アメリカンタイプのオプションが満期前に権利行使される場合、オプションの売り手と買い手の対応付けはランダムになされる。私以外にもオプションの売り手はいるのだが、今回はたまたま私のオプションが選ばれたということだ。
2025年1月にFord株を9.84ドルで1000株購入した。同時に2026年1月満期の権利行使価格11.67ドルのコールオプションを0.54ドルで1000株分売った。カバードコールという手法だ。現在のFord株の価格は13.21ドルなので権利行使価格11.67ドルのコールオプションはITMになってしまっていた。コールオプションの価格は1.74ドルまで上がっていた。
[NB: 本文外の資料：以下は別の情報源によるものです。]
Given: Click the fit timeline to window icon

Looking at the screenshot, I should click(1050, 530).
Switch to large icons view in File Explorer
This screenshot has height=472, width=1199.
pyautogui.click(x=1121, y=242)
今日届いた約定通知は100株分のコールオプションが権利行使されて、手持ちの1000株のうち100株が11.67ドルで強制的に売られてしまったよという内容だ。買い手がいくらでオプションを買っていたのかはわからないが、もし0.54ドルで買っていたのなら、(13.21-11.67-0.54) × 100 = 100ドル利益が出たことになる。私は本来13.21ドルで売れる株を11.67ドルで強制的に売る羽目になったのだが、事前に0.54ドルのオプションプレミアムを受け取っていたので、前述と同じ計算式で100ドル損したことになる。
カバードコール視点で考えよう。原資産のFord株は9.84ドルで購入したものだから、そこを基準に考えると (11.67-9.84+0.54) × 100 = 237ドルの利益を私は得た。オプションの売りは損失無限大のハイリスク取引だが、現物資産保有と組み合わせることによってハイリスクをローリスクに変換するのがカバードコールの特徴だ。その代わり、利益無限大になるはずの現物資産保有のハイリターンの可能性がローリターンに変換されてしまう。本来なら13.21ドルで売れて (13.21-9.84) × 100 = 337ドルの利益となるはずだが、100ドル少ない237ドルしかもらえなかったことがローリターンへの変換結果だ。
ここで不思議だと気づいた人は賢明だ。そう、今回のオプションの買い手は権利行使しないで普通に手持ちのオプションを売った方が儲かっていたのだ。今のオプション価格は1.74ドルだから、普通に売れば (1.74-0.54) × 100 = 120ドル儲かるのだ。この関係は買い手がコールオプションを0.54ドル以外の価格で買っていても当てはまり、オプション購入価格によらず権利行使を選んだ方が20ドル儲けが少なくなる。20ドル儲けが減るのにオプションの買い手が権利行使を選んだということは、Ford株を所有したかっただけかもしれない。そうだとしても、オプションを売って120ドルもらって、それも使ってFord株を時価の13.21ドルで買った方が11.67ドルで買うよりは得なのだが(権利行使して11.67ドルで買った場合の実際の購入コストはオプションプレミアムの0.54ドルを加えた12.21ドルであることに注意)。
権利行使の方が損という今回の状況は実は一般的で、たいていの場合はそうなる。そのためにアメリカンタイプのオプションと言えども満期前に権利行使されるのは珍しい事象だ。
(後記)もしやと思って調べたら11/7はFord株の配当日だった。約定通知が来たのが米国時間の11/8の夜だったので、配当取得に間に合ったのかどうかはわからない。Ford株の配当は100株当たり15ドルだ。配当がもらえていたのなら、20ドルの損が5ドルの損で済む。そうなら権利行使したことはそれほど不合理ではない。